The middle persons, between us and acquiring property, are the agents. There are close to 14,000 of them in New Zealand all extremely interested in helping us let go of, or get a new home. They have to be, our property trading provides their income.
Cowboys, Wide-boys and Fly-by-nighters
Unfortunately the stereotypical perception of Mr or Mrs Real Estate is someone of flexible moral character, coupled with teflon-coated verbal skills. They are ‘flash’; only in it for the cash.
Martin Sawyers, Legal Counsel for the REAA says this, largely incorrect, perception is something the Authority is working hard to shift.
The REAA, he says, was in part set up because of the need to regulate the industry, to protect consumers and agents alike from the after-effects of actions by an unscrupulous few.
Changes: Yes, you ARE responsible
Once the Real Estate Agents Act became law in 2008, anybody involved in a property transaction, from salesperson to branch manager and above, is held equally responsible for their actions. These are big changes.
For instance: a salesperson is no longer covered through belonging to an agency. They are held responsible in their own right. An agent in a supervisory capacity may be similarly culpable. Position held is neither a defence nor a shield. Martin says, that those working in the industry now more than ever need to know the law, how it applies to their everyday interactions with colleagues and consumers as well as the consequences of being found on the wrong side of it.
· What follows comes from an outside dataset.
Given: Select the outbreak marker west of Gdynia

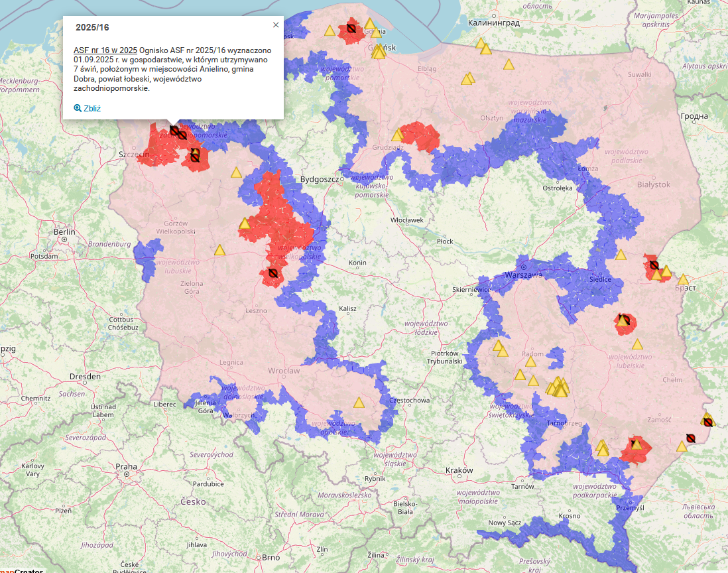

New Independent Complaint Procedure
The complaints procedure that was previously undertaken by the member organisation, the Real Estate Institute of New Zealand (REINZ), is now part of the REAA function, reassuring the public that it is absolutely independent and beyond influence. Martin says they are notified of approximately 800 concerns on average per year ranging from minor infringements to cases of gross misconduct. The majority he says are dealt with through giving compliance advice. However if a case is serious the result could range from fines of varying sizes through to suspension or loss of license and involvement with the police, Serious Fraud Office, Commerce Commission, or the Financial Markets Authority. For instance, so far this year two licensees have had their licence cancelled. It is the REAA’s mandate that these enforcement measures, coupled with other regulatory tools such as the introduction of a compulsory continuing education programme, will have the cumulative effect of reassuring the house selling and buying public that property is truly as ‘safe as houses’.
*What is the REAA?
The Real Estate Agents Authority (REAA) is the independent, government regulatory body for the real estate industry in New Zealand. REAA provides independent oversight of the real estate industry, ensures a high standard of service and professionalism within the industry, and provides increased protection for buyers and sellers of real estate. The REAA is a Crown entity, established under the Real Estate Agents Act 2008.